- _TASK GOAL_: Copy whichever lines of the data hold the word "agent".

- _RECORDS PROVIDED_:
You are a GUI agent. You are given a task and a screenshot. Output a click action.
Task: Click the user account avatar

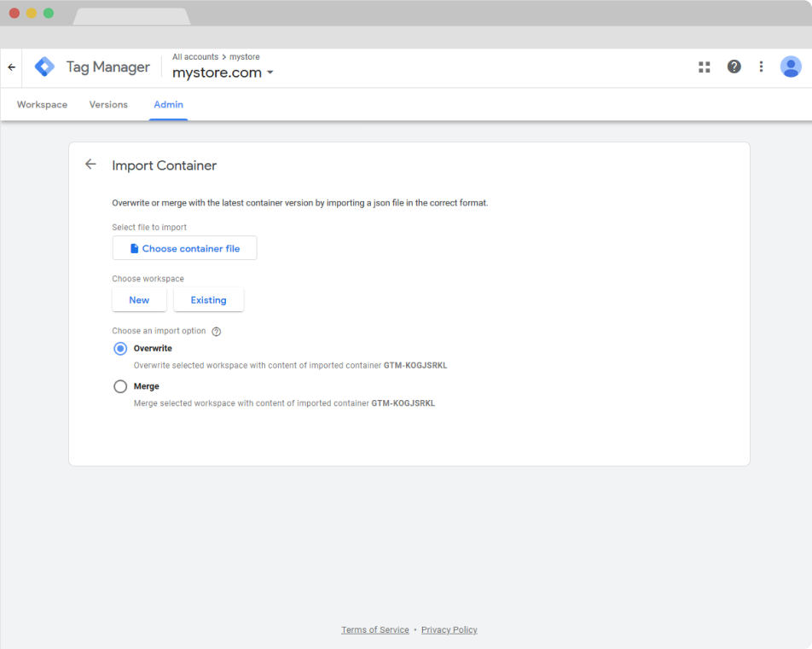coord(791,67)
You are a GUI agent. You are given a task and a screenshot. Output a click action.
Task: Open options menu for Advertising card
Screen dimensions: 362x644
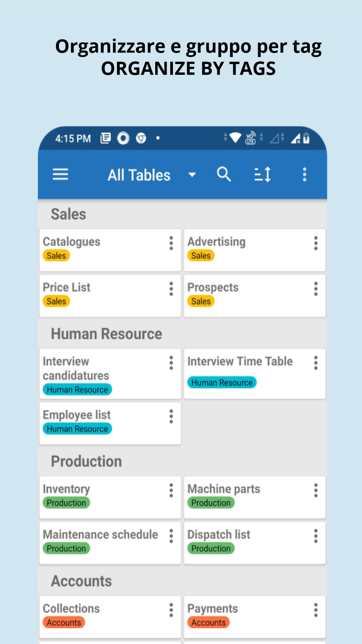[316, 243]
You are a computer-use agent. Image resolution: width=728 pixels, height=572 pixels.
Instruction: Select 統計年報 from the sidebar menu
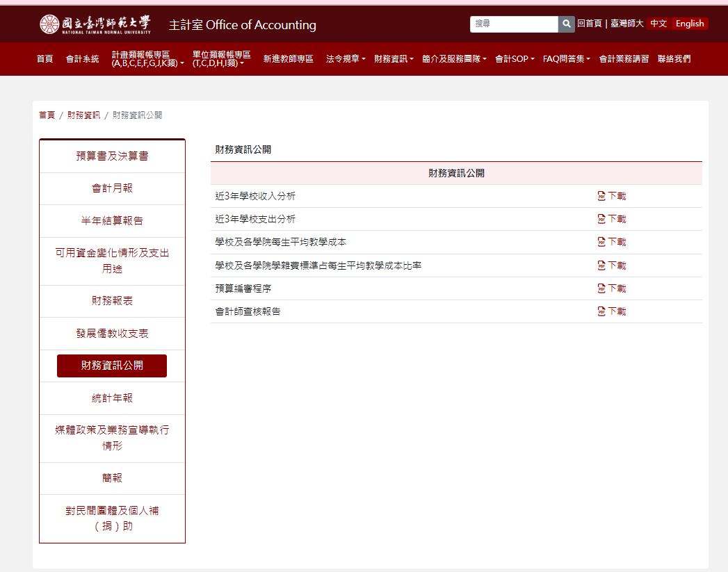(112, 398)
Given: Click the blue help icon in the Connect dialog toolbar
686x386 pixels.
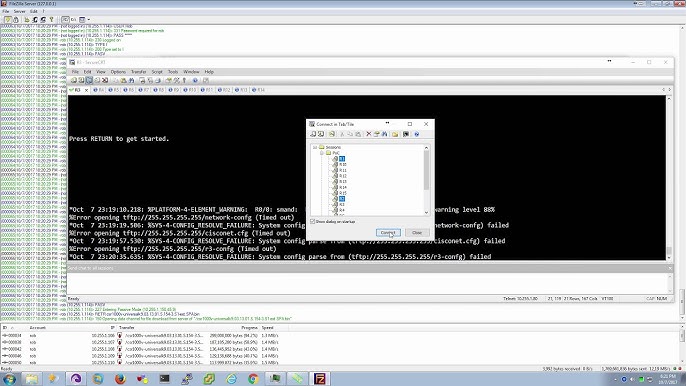Looking at the screenshot, I should point(416,134).
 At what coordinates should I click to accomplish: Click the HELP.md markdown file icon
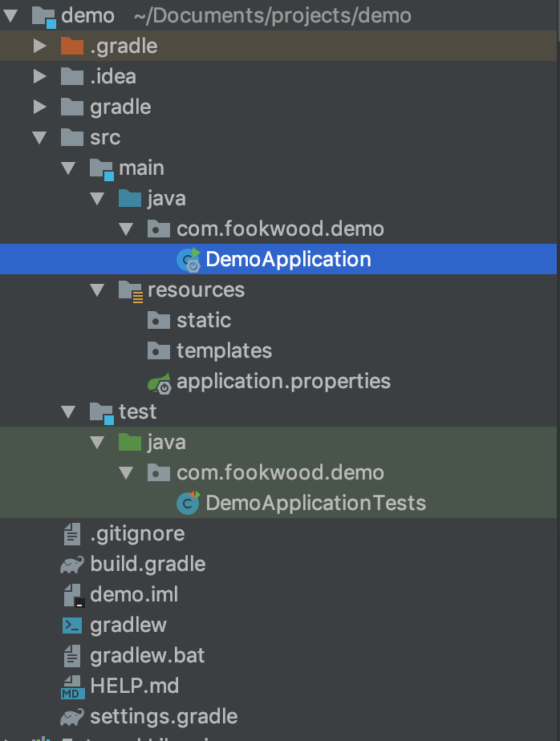pyautogui.click(x=72, y=686)
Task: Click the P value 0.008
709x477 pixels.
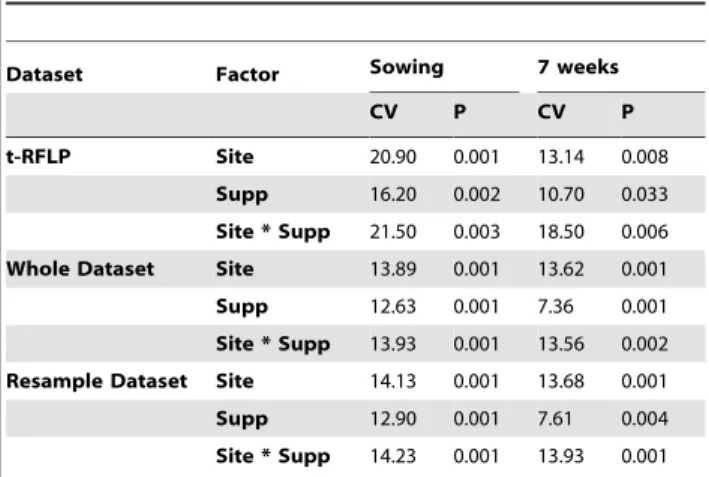Action: pyautogui.click(x=644, y=157)
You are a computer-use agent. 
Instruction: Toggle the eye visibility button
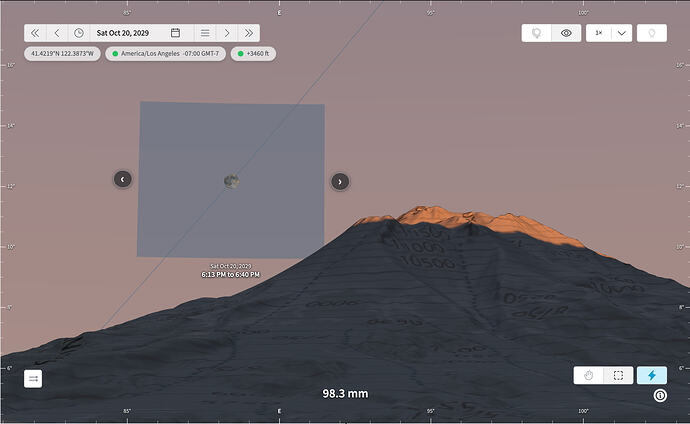pyautogui.click(x=566, y=33)
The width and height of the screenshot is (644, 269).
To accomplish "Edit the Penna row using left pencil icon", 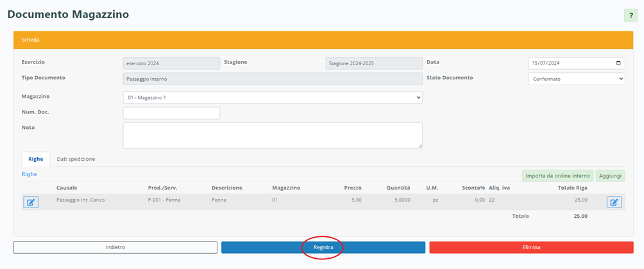I will [31, 202].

- _ANSWER_:
You are a GUI agent. You are given a task and a screenshot. Output a click action.
You are a GUI agent. You are given a task and a screenshot. Output a click action.
You are a computer-use agent. Image resolution: width=728 pixels, height=572 pixels.
You are a computer-use agent. 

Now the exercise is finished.